14.1. The contracting parties are committed to a business environment free of corruption. They shall be obligated to refrain from corrupt conduct and other criminal acts and to take all requisite measures to avoid such. In particular, the contracting parties shall be obligated to take preventative measures against the following enumerated list of cases of severe misconduct:

a) Criminal acts in business transactions, including, but not limited to, money laundering, fraud, breach of fiduciary duty, document forgery, forgery of technical records, forgery of probative data, constructive false certification (mittelbare Falschbeurkundung), suppression of documents, and anti-competitive arrangements with respect to tender offers.

b) Offering, promising, or bestowing advantages upon foreign or domestic officials, office-holders, or those parties especially obligated to public service who assist with the issuance or execution of job orders.

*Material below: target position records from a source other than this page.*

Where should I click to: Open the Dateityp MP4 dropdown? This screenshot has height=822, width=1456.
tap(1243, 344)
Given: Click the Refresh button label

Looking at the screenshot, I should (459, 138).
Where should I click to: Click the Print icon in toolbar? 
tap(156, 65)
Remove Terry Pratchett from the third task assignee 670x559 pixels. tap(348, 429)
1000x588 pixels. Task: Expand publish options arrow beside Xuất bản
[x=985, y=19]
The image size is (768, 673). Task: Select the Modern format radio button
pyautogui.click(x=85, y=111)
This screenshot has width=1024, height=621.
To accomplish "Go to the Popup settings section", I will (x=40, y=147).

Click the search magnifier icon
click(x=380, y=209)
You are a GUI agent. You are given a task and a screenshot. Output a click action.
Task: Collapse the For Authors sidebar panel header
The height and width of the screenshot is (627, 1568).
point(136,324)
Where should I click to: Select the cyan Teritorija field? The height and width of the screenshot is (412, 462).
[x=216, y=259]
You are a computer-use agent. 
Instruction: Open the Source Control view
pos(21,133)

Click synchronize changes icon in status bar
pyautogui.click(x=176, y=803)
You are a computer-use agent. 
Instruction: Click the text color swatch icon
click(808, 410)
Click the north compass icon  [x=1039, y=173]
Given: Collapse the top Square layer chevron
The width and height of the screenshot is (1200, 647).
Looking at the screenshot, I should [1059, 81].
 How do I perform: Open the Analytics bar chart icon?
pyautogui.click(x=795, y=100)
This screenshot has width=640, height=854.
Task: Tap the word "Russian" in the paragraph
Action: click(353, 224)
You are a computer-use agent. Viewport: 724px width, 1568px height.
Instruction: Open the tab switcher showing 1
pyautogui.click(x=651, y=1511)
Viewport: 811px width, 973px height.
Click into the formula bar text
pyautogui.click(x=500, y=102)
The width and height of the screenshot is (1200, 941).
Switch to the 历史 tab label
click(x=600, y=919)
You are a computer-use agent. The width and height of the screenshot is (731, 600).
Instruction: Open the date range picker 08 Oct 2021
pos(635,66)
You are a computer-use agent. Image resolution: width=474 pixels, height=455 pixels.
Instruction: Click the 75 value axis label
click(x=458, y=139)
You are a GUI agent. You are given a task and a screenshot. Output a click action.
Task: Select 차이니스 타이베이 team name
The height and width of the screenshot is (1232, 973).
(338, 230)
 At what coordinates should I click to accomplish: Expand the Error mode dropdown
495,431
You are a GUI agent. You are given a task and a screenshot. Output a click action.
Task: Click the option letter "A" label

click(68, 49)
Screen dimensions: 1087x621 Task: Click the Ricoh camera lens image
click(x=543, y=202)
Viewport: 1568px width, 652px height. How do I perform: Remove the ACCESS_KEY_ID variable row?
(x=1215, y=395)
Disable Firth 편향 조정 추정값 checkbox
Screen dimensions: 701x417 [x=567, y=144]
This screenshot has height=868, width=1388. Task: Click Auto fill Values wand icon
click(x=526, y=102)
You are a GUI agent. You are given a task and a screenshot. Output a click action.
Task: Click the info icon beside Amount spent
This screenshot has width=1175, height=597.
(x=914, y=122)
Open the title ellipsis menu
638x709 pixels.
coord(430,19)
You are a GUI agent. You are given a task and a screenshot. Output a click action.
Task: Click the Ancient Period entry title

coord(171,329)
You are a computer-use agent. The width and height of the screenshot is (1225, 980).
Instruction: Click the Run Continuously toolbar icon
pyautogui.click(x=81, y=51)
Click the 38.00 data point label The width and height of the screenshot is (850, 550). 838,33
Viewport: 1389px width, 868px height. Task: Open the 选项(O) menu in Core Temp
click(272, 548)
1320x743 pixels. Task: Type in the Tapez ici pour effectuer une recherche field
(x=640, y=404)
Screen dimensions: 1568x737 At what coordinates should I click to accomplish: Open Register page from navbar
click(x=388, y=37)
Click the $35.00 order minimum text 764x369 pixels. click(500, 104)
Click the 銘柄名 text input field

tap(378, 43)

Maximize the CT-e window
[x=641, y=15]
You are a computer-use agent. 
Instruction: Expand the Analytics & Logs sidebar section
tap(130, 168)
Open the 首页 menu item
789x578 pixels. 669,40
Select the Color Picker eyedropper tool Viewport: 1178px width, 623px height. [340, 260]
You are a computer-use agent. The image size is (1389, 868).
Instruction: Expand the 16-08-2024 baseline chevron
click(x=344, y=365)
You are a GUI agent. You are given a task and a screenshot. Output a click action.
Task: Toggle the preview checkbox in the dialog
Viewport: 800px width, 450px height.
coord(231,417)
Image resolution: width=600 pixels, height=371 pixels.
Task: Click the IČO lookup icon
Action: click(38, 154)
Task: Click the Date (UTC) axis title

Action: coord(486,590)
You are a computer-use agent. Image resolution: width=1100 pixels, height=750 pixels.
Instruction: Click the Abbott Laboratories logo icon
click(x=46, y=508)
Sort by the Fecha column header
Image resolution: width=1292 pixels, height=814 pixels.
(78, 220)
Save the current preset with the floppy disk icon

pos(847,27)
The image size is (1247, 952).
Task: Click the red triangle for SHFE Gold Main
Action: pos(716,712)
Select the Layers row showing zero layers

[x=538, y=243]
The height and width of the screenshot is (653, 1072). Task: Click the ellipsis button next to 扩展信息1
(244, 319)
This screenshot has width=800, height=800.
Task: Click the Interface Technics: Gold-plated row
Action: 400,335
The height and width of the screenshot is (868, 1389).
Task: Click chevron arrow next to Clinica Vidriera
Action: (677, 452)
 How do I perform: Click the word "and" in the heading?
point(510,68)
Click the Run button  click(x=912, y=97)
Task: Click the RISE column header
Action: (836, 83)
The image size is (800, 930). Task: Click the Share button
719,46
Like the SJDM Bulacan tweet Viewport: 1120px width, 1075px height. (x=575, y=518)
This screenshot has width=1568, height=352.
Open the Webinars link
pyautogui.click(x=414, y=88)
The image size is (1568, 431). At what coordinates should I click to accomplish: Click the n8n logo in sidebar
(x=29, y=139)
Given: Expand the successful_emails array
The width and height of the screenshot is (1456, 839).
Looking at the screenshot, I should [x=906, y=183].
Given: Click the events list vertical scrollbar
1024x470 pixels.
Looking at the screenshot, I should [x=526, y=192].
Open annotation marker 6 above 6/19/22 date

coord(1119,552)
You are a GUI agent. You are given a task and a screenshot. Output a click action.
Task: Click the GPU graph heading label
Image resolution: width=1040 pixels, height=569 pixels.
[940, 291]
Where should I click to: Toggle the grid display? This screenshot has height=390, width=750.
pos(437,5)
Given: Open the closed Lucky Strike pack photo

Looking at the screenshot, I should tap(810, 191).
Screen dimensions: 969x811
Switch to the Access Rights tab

c) Offering, promising, or bestowing and/or demanding, being promised, and acceptance of advantages vis-à-vis business partners as consideration for an unfair preference in national or international business activity.

d) Betrayal of, or obtaining for one’s private purposes, business and trade secrets as well as the unauthorized exploitation of templates.

e) Violations of national and European competition and antitrust laws.

14.2. In the event of a breach of the obligation arising from sect. 14.1 of these GTC Sales, the other contracting party shall be able to extraordinarily terminate the Agreement.

14.3. In the event of a breach of the obligation arising from sect. 14.1 of these GTC Sales, a contracting party shall be able to exclude the breaching contracting party from the awarding of future orders.

15. Choice of law, place of jurisdiction, miscellaneous

15.1. The law of the Federal Republic of German shall apply exclusively to the contractual relationship between the buyer and the Seller, to the exclusion of (i) any conflicts-of-laws standards international private law and (ii) the United Nations Convention on Contracts for the International Sale of Goods.

15.2. For any and all present and future claims arising out of the business connection with merchants (Kaufleute), including bills receivable and check requests, the exclusive place of jurisdiction shall be the seat of the Seller.

15.3. Place of performance shall be the seat of the Seller.

15.4. The customer shall ensure: (i) that goods acquired from or warehoused by authorized economic operators are warehoused in secure workshops and in secure transshipment points, (ii) that said goods are protected from unauthorized access, (iii) that the staff used for this purpose is reliable, and (iv) that business partners acting on the customer’s behalf are instructed that they too must implement measures to secure the aforementioned supply chain.

15.5. Should any clause of these GTC Sales be ineffective, such shall not have a deleterious impact on the effectiveness of the Agreement and of the remaining clauses. To replace the ineffective or void provision, a new provision is to be found that satisfies its economic intention.